Tal y como señala el Supremo Intérprete de la Constitución “las medidas de distanciamiento social, confinamiento domiciliario y limitación extrema de los contactos y actividades grupales, son las únicas que se han adverado eficaces para limitar los efectos de una pandemia de dimensiones desconocidas hasta la fecha”. Razón por la cual la Ley permite en el decreto del estado de alarma acordar, entre otras, la limitación de la circulación o permanencia de personas o vehículos en horas y lugares determinados, o condicionarlas al cumplimiento de ciertos requisitos. En este sentido, el Decreto del pasado 14 de marzo estableció una limitación de la libertad de circulación de las personas para frenar los contagios. Limitación de este derecho fundamental justificada por los bienes constitucionales que se tratan de preservar (vida, integridad física y salud de las personas), así como ser necesaria pues no se conocen otros medidas de intervención menos restrictivas de la libertad pero igualmente eficaces para la contención del virus, y proporcionada dado que, ponderados aquellos derechos y bienes en conflicto, el sacrificio que representa la limitación del derecho es razonablemente asumible en aras de la protección del derecho o bien constitucional que justifica la intervención.

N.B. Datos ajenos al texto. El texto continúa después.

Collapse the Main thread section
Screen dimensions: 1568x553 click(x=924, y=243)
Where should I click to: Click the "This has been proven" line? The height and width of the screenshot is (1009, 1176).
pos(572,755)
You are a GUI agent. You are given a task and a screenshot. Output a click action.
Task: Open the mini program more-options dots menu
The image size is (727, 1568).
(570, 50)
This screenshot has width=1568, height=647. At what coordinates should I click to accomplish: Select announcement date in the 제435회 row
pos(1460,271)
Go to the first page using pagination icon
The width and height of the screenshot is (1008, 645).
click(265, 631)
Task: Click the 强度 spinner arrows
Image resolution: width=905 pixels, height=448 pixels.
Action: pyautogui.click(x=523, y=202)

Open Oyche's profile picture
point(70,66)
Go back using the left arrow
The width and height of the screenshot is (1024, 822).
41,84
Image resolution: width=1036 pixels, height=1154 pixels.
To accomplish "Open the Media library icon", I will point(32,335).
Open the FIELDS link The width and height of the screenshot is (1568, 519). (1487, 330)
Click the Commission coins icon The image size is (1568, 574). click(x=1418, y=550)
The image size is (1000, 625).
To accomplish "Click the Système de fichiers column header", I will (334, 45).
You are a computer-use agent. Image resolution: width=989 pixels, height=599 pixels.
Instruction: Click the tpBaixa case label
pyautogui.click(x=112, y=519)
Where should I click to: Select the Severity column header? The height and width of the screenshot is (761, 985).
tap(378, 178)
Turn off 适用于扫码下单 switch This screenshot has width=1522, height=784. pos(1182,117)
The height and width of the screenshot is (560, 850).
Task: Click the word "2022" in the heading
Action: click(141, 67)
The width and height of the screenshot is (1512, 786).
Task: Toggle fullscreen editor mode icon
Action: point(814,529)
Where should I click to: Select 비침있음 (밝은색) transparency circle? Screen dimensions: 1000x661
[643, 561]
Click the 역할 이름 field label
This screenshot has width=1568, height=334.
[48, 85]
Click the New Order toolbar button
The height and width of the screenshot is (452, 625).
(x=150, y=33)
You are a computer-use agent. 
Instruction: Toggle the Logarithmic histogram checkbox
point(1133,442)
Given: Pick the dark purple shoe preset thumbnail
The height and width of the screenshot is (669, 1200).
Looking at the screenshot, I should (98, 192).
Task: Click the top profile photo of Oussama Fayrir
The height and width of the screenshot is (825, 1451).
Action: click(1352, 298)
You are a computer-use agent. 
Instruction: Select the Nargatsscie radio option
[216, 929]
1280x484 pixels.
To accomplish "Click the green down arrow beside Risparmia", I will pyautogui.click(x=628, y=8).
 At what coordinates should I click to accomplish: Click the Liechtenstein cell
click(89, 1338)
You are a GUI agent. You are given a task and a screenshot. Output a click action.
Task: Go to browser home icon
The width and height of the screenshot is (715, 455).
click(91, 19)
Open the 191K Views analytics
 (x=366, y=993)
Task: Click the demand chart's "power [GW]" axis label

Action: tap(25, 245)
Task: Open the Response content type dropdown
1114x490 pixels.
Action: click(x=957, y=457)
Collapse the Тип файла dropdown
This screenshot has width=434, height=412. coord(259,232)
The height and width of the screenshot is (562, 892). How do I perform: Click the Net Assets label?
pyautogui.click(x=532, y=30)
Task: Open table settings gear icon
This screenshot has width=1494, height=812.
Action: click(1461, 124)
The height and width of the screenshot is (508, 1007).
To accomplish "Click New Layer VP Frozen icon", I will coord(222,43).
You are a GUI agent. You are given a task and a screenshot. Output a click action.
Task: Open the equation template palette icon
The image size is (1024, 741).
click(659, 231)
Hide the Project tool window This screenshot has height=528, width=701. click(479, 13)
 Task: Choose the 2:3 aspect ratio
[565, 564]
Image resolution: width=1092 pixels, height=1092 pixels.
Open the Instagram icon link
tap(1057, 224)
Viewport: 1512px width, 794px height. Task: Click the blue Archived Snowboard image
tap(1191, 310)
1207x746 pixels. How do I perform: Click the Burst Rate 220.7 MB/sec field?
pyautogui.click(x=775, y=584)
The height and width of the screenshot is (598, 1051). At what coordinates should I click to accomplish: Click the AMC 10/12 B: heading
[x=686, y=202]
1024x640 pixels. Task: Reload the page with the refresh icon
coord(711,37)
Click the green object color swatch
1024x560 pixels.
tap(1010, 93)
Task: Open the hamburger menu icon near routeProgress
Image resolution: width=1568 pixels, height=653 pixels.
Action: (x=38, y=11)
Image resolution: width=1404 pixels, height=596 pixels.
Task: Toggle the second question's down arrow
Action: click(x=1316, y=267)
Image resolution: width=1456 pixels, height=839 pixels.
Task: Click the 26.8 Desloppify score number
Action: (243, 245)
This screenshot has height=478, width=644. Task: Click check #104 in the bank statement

Esos mismos bienes constitucionales, y no el orden público, son los tenidos en cuenta por el Tribunal Constitucional para desestimar el recurso de amparo interpuesto por un sindicato frente a la Sentencia del Tribunal Superior de Justicia de Galicia que confirma la prohibición de la celebración de la manifestación del primero de mayo en Vigo. Se trata, con ello, de evitar la expansión del virus. En suma, el derecho a la vida, la integridad física, la salud de las personas y la defensa de un sistema de asistencia sanitaria, cuyos limitados recursos es necesario garantizar adecuadamente, se erigen en el fin constitucionalmente legítimo para prohibir el derecho fundamental de manifestación.
El Tribunal Constitucional declara que “la discusión sobre si el decreto de declaración del estado de alarma supone o no, de facto, y por derivación de la limitación de la libertad deambulatoria del artículo 19 de la Constitución, una limitación excesiva o incluso una suspensión del derecho de manifestación no puede ser abordada, ni siquiera a efectos dialécticos en este momento procesal, ni siquiera en este recurso de amparo”. Dicho de otro modo, y como aviso a navegantes, para resolver este recurso de amparo la Sala no ha elevado al Pleno una autocuestión de inconstitucionalidad porque considere que el Decreto del estado de alarma aplicado lesione derechos fundamentales o libertades públicas.
Para concluir, conviene recordar que en un Estado de Derecho, incluso en momentos de excepción, quienes ejercen el poder (en este caso, el Gobierno) están sujetos al control inexcusable del Parlamento y de los tribunales de Justicia. “Quienes como consecuencia de la aplicación de los actos y disposiciones adoptadas durante la vigencia de estos estados sufran, de forma directa, o en su persona, derechos o bienes, daños o perjuicios por actos que no les sean imputables, tendrán derecho a ser indemnizados de acuerdo con lo dispuesto en las leyes”.